Consider a Hamiltonian evolution U(t) = e−iHt simulated by UTro(δt)L, if the initial state ρ belongs to subspace \({{{\mathcal{L}}}}\)

$${P}_{{{{\mathcal{L}}}}}\equiv \mathop{\sum}\limits_{l\in {{{\mathcal{L}}}}}{P}_{l},\quad \,{{\mbox{Tr}}}\,(\rho {P}_{{{{\mathcal{L}}}}})=1,$$
(9)

and the norm distance between \({P}_{{{{\mathcal{L}}}}}\) and corresponding effective projector \({\widetilde{P}}_{{{{\mathcal{L}}}}}\) induced by \(\widetilde{H}\) satisfies \(\parallel {P}_{{{{\mathcal{L}}}}}-{\widetilde{P}}_{{{{\mathcal{L}}}}}\parallel \,< \, 1\), then the leakage rate can be bounded by

$$1-\,{{\mbox{Tr}}}({U}_{{{\rm{Tro}}}}{(\delta t)}^{L}\rho {U}_{{{\rm{Tro}}}\,}^{{\dagger} }{(\delta t)}^{L}{P}_{{{{\mathcal{L}}}}})\,\le \,4\parallel {\widetilde{P}}_{{{{\mathcal{L}}}}}-{P}_{{{{\mathcal{L}}}}}{\parallel }^{2}.$$
(10)

When the subspace \({{{\mathcal{L}}}}\) contains only one eigenstate \(\left|{\psi }_{l}\right\rangle\), the leakage rate is equivalent to fidelity error fl.

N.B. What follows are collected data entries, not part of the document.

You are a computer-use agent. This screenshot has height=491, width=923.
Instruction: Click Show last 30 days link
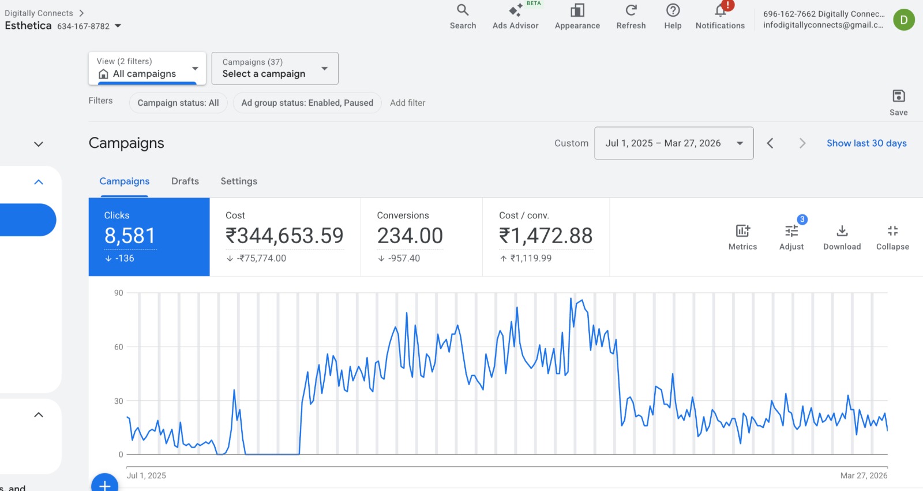[x=866, y=143]
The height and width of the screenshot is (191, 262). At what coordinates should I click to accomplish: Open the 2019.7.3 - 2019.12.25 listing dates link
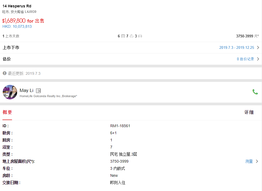pos(236,47)
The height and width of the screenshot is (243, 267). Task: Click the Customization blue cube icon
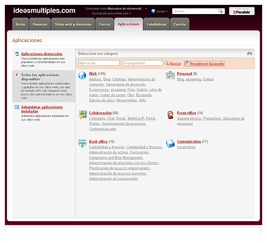170,143
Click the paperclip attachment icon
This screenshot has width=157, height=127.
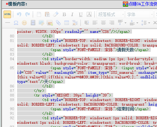pyautogui.click(x=58, y=23)
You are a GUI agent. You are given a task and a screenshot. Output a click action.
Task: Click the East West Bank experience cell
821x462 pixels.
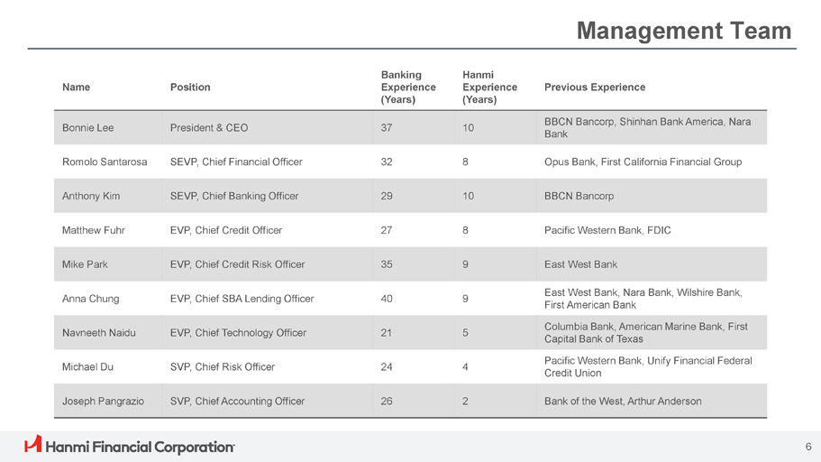point(580,264)
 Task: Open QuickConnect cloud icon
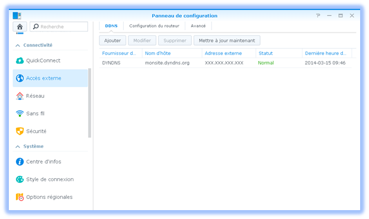(x=20, y=60)

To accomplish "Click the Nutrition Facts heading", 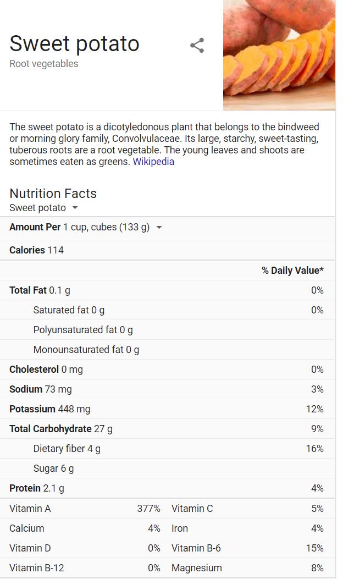I will 53,194.
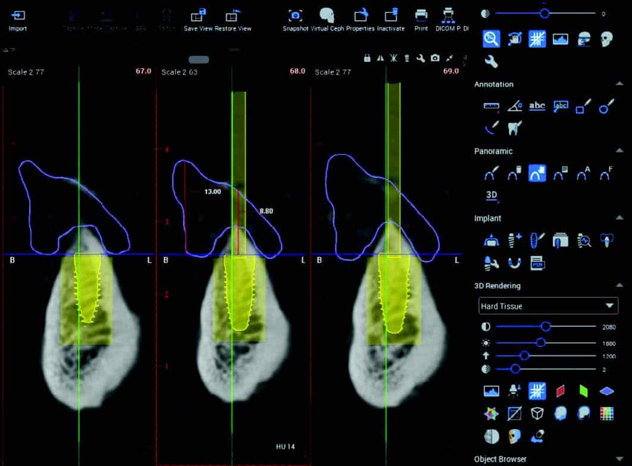Toggle the highlighted grid icon in 3D Rendering
The height and width of the screenshot is (466, 632).
[537, 391]
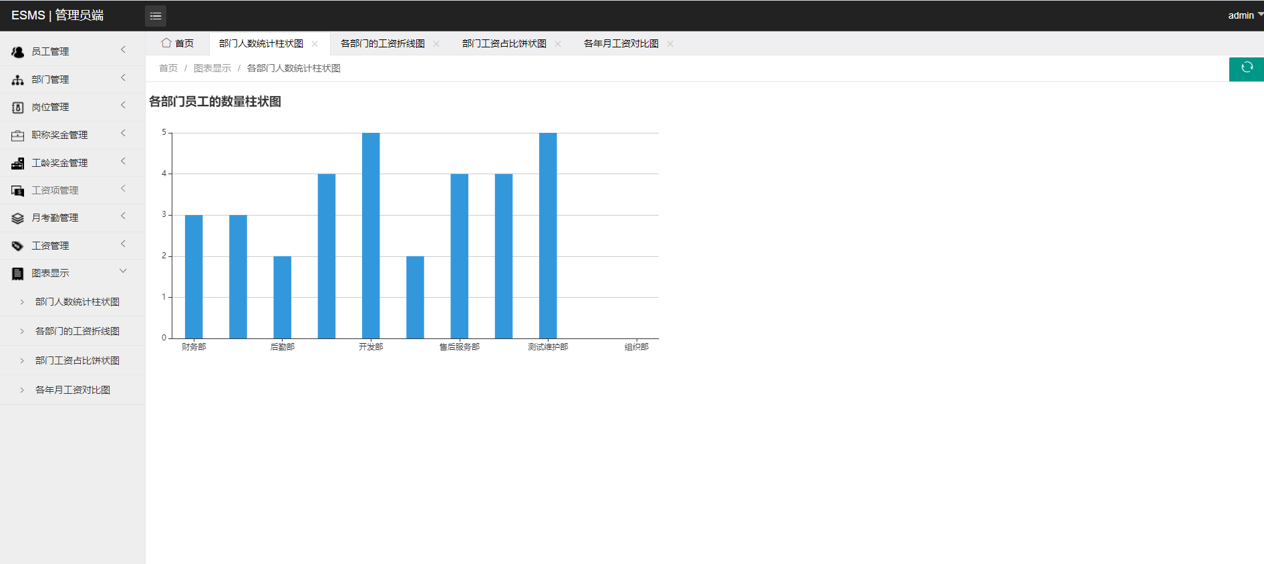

Similar analysis can be applied to a general initial state \(\left|\psi \right\rangle\). We first transform \(\left|\psi \right\rangle ={\sum }_{l}{c}_{l}\left|{\psi }_{l}\right\rangle\) into the effective initial state \(\left|\widetilde{\psi }\right\rangle ={\sum }_{l}{c}_{l}\left|{\widetilde{\psi }}_{l}\right\rangle\) (denote the transformation between two eigenbasis as S); then let the state evolve under UTro(δt)L; after the evolution, we can transform the state back to the original basis. The generated state is

$$\left|\widetilde{\psi }(t)\right\rangle ={S}^{{\dagger} }{U}_{{{\rm{Tro}}}}{(\delta t)}^{L}S\left|\psi \right\rangle =\mathop{\sum}\limits_{l}{c}_{l}{\rm{e}}^{-{\rm{i}}{\widetilde{E}}_{l}t}\left|{\psi }_{l}\right\rangle .$$
(11)

Although it’s hard to compare \({U}_{{{\rm{Tro}}}}{(\delta t)}^{L}\left|\psi \right\rangle\) with \(U(t)\left|\psi \right\rangle\) directly, it’s easy to compare \({\sum }_{l}{c}_{l}{\rm{e}}^{-{\rm{i}}{\widetilde{E}}_{l}t}\left|{\psi }_{l}\right\rangle\) with \({\sum }_{l}{c}_{l}{\rm{e}}^{-{\rm{i}}{E}_{l}t}\left|{\psi }_{l}\right\rangle\), and SUTro(δt)LS with UTro(δt)L. Analytically, it means we can separate Trotter error into two parts: the first part originates from the difference in the two eigenbasis, which is only relevant to δt; the other part accumulates during the evolution, which depends on \(| {\widetilde{E}}_{l}-{E}_{l}|\) and grows linearly with the simulation time t. Formally speaking: (see Supplementary Note 3)

Lemma 2

Consider a Hamiltonian evolution U(t) = e−iHt simulated by UTro(δt)L, \(\widetilde{H}\) is the effective Hamiltonian associated with UTro(δt). After spectral decomposition we have H = ∑lElPl and \(\widetilde{H}={\sum }_{l}{\widetilde{E}}_{l}\widetilde{{P}_{l}}\). Given initial state \(\left|\psi \right\rangle\) supported on subspace \({{{\mathcal{L}}}}\) : \({P}_{{{{\mathcal{L}}}}}\left|\psi \right\rangle =\left|\psi \right\rangle\), the Trotter error has upper bound

$$\parallel \hat{{{\Delta }}}{P}_{{{{\mathcal{L}}}}}\parallel \,\le \,\mathop{\max }\limits_{l\in {{{\mathcal{L}}}}}| {\widetilde{E}}_{l}-{E}_{l}| t+2\sqrt{2\,{{\mbox{dim}}}\,({{{\mathcal{L}}}})}\mathop{\max }\limits_{l\in {{{\mathcal{L}}}}}\parallel {\widetilde{P}}_{l}-{P}_{l}\parallel .$$
(12)

A quick remark is, even when t = 0, the upper bound in Eq. 12 is still non-zero. This is because near the beginning time, the digital evolution operator is almost identity, thus SUTro(δt)LS ≈ UTro(δt)L. In this region, the error related to S also increases with t. However, it only happens when the simulation time t is meaninglessly small, thus we don’t emphasize it in Lemma 2.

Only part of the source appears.